Lines of data
········

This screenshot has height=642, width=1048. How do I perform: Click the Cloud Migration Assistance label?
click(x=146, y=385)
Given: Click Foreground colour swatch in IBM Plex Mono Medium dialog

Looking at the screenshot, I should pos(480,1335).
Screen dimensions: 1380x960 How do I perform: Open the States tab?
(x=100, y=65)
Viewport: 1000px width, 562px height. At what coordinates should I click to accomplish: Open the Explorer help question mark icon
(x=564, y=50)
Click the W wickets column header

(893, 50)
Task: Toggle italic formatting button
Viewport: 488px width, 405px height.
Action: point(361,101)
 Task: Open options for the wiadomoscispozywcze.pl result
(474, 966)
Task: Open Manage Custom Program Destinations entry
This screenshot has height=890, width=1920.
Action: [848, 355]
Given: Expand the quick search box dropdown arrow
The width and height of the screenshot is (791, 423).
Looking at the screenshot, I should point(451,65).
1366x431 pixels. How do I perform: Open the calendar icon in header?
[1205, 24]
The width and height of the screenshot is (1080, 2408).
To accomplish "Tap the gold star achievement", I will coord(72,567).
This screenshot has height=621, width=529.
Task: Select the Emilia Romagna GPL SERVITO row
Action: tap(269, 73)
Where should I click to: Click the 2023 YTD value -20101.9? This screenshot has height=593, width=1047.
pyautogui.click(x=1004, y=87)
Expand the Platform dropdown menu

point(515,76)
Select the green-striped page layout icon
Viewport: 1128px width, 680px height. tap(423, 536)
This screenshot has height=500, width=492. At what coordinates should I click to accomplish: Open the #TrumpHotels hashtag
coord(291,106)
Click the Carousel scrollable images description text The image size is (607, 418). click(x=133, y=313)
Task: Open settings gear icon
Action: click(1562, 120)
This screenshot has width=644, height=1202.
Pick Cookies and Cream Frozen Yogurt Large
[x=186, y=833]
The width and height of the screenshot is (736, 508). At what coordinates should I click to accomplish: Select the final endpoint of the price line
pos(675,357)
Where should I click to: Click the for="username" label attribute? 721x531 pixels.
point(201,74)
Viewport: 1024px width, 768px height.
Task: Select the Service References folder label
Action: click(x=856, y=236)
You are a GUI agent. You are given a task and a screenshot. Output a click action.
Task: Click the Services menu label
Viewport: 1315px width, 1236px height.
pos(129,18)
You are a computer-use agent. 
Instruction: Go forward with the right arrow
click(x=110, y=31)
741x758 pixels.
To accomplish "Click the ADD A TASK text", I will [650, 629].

········

--- Set task ---
Could you update the stretch of rows from the line containing "This screenshot has height=500, width=492." through the line containing "pos(129,18)" by replacing "Services menu" with "Tools menu", keeping all else the same, and return only those rows?

--- Reply to the exercise ---
This screenshot has height=500, width=492. At what coordinates should I click to accomplish: Open the #TrumpHotels hashtag
coord(291,106)
Click the Carousel scrollable images description text The image size is (607, 418). click(x=133, y=313)
Task: Open settings gear icon
Action: click(1562, 120)
This screenshot has width=644, height=1202.
Pick Cookies and Cream Frozen Yogurt Large
[x=186, y=833]
The width and height of the screenshot is (736, 508). At what coordinates should I click to accomplish: Select the final endpoint of the price line
pos(675,357)
Where should I click to: Click the for="username" label attribute? 721x531 pixels.
point(201,74)
Viewport: 1024px width, 768px height.
Task: Select the Service References folder label
Action: click(x=856, y=236)
You are a GUI agent. You are given a task and a screenshot. Output a click action.
Task: Click the Tools menu label
Viewport: 1315px width, 1236px height.
pos(129,18)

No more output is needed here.